In that way, like sitting at a piano, you just write differently than you do on a guitar, or even a bass, because of the things those instruments tend to encourage or that they can do.

It feels almost like a little synthesizer, a different kind of instrument that has unlocked a different kind of approach for me.

"I've found that it's kind of like writing songs on a different instrument, you get different styles of music that you wouldn't have otherwise... [Traveler] feels almost like a little synthesizer, a different kind of instrument that has unlocked a different kind of approach for me."

AC: As someone who doesn't know the first thing about writing music, that's fascinating. It's all magic to me.

AJ: Yeah.

AC: What else are you interested in writing?

AJ: I went to school for film directing. That was kind of what I thought I was going to do. And then my brother and I started the band and that kind of happened first and knocked me onto a different track for a little while after college.

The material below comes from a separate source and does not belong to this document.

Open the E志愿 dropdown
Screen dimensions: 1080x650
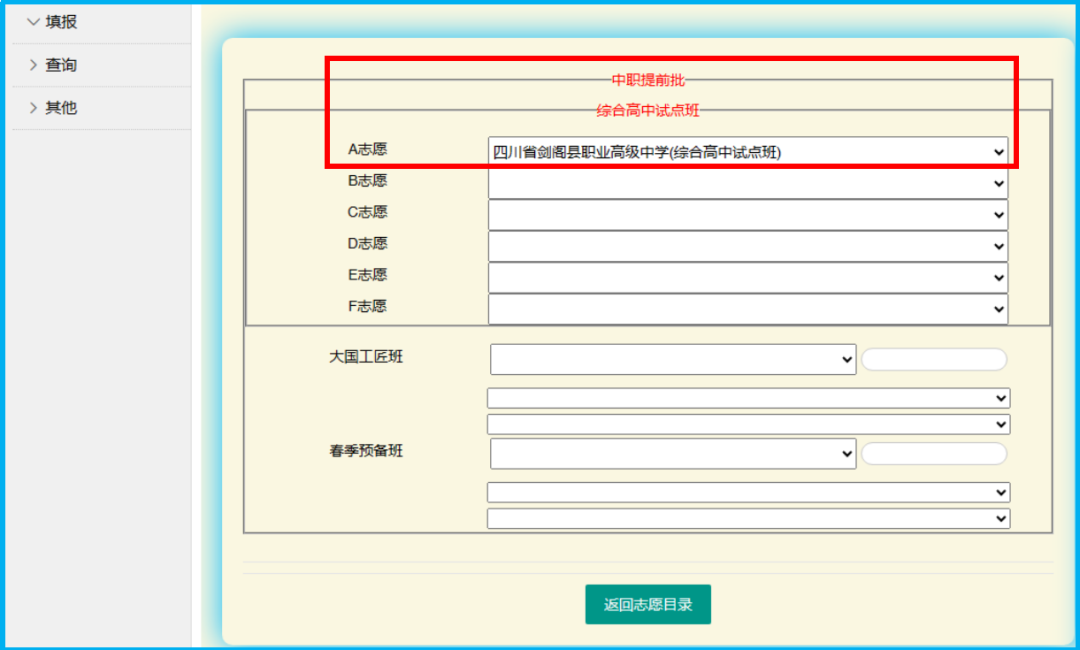pos(747,277)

Growing up, though, writing was my way into everything. In directing, I wanted to be in control of the thing that I wrote. And in music, it was the same — the songwriting really feels like it came from that same place. And then the idea of writing longer form, like fiction, almost feels just like the next step from song to EP to album to novel.

For whatever reason, that started feeling like a challenge that would be deeply related to the kinds of work that we do in the studio.

AC: Do you have any advice for aspiring songwriters?

AJ: This sounds like a cliche, but it's totally true: whatever success that I've had as a songwriter — judge that for yourself — but whatever success I have had, has been directly proportional to just writing the song that I wanted to hear.

What I mean by that is, even if you're being coldly, cynically, late-stage capitalist about it, it's by far the most success I've had. The good news is that you don't have to choose. And in fact, when you start making those little compromises, or even begin to inch in that direction, it just doesn't work. So you can forget about it.

Just make music you want to hear. And that will be the music that resonates with most people.

I think there's a temptation to have an imaginary focus group in your head of like 500 people. But the problem is all those people are fake. They're not real. None of those people are actually real people. You're a focus group of one, you're one real person. There are more real people in that focus group than in the imaginary one.

And I just don't think that we're that different, in the end. So that would be my advice.

AC: That seems like generally great creative advice. Because fiction writers talk about that too, right? Do you write to market or do you write the book you want to read. Same thing. And that imaginary focus group has been debilitating for me. I have to silence that focus group before I can write.

AJ: Absolutely.

"I think there's a temptation to have an imaginary focus group in your head of like 500 people. But the problem is all those people are fake... You're a focus group of one, you're one real person. There are more real people in that focus group than in the imaginary one."